Black college students are suffering under an unequal burden of student loan debt, according to a recent study reported by Blavity. The median black student federal debt for graduate school was about 25% higher than their white counterparts, while their total federal debt was $25,000 higher.
Ben Miller, vice president for Postsecondary Education at the Center for American Progress, wrote a lengthy report about the current debt situation amongst college students, detailing the difficult position many black teenagers and young adults are facing. Miller’s report shows that this country’s student loan problem has a significant dangerous effect on blacks who are looking toward higher education as a means to get out of entrenched poverty.

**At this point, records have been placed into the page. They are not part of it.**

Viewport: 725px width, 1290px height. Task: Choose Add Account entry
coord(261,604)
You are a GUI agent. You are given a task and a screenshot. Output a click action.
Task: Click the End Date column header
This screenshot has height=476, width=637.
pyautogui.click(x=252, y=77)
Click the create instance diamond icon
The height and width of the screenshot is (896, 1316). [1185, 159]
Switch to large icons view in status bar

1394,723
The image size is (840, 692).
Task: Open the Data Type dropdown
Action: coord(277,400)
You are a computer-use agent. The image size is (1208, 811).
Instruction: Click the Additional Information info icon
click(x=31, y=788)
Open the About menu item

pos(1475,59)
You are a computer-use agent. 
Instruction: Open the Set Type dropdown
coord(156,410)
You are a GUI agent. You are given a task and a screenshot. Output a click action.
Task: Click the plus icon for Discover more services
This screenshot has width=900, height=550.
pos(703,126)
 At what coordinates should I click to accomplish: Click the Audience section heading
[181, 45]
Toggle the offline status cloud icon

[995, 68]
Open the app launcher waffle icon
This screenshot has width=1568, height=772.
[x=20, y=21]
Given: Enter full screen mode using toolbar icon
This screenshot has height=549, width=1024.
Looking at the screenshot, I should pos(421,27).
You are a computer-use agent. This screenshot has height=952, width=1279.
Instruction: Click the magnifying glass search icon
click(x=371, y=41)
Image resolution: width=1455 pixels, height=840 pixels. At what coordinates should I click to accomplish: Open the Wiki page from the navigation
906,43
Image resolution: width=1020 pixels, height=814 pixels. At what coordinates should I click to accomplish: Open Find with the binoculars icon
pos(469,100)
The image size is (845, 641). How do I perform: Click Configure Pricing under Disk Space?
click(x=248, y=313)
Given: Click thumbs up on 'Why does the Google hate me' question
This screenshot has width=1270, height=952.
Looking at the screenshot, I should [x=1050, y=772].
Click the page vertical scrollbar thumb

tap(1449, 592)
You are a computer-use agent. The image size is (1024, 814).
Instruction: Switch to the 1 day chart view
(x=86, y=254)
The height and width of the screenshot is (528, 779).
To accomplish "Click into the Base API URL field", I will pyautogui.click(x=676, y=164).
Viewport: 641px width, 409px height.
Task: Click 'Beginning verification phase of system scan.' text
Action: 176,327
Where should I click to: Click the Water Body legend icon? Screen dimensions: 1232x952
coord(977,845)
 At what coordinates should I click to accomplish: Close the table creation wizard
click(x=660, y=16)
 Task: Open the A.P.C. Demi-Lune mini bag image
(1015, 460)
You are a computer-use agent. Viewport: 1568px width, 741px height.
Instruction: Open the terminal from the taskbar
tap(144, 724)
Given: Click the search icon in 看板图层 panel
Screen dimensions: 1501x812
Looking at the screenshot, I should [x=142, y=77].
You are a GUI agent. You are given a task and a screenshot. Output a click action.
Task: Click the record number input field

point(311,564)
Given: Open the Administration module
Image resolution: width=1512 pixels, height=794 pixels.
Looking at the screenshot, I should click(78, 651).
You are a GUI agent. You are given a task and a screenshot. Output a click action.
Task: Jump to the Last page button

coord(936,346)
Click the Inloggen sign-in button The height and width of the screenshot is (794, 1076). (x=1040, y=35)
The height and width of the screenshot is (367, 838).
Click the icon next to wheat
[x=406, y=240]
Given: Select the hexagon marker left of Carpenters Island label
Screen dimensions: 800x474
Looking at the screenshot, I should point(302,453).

“The sustained rise in graduate debt also has substantial equity implications, particularly for black students. Black students are more likely to borrow in graduate school and have more undergraduate debt than their white peers. As a result, the median debt for a black student borrower finishing graduate school is 50% higher than that of a white borrower. Societal pay disparities also mean that women with graduate degrees receive salaries comparable to their less-educated male peers,” Miller stated in the article.
“The result is that individuals seeking graduate education to address pervasive societal pay gaps will end up paying more for those credentials over the long run,” he added.
Sadly, based on the findings, many black college students feel they must justify taking out the high-interest loans to try to keep pace with their less-educated white peers in order to stand a chance of making any type of comparable money—especially when they feel they need to obtain more than a bachelor’s degree to earn the type of salaries that less-educated white men receive.
“Black and Latinx graduate students are more likely to go into debt than their white peers, and those who finish end up with much more total debt. Almost 90% of black or African American students who took on federal loans for graduate school and finished in the 2015-16 academic year had debt from undergraduate studies. Black students’ median federal debt for graduate school was about 25% higher than that of their white peers, and their total federal debt was $25,000 higher,” Miller wrote.
The report also states that to allow black students to continue taking out high-interest loans just to keep up with their white peers will only make the situation worse.
“The laissez-faire federal approach to graduate student debt must change. The unchecked accumulation of federal debt can lead too many students into loans they will struggle to repay, while extended repayment time frames can make it harder to build wealth and leave an entire generation behind,” Miller said.
“The current system has had particularly pernicious effects on black and Latinx students, as well as women, who are seeking a better life for themselves and their families. It is time for the federal government to make sure that the tens of billions of dollars in graduate student loans it provides each year really are making lives better.”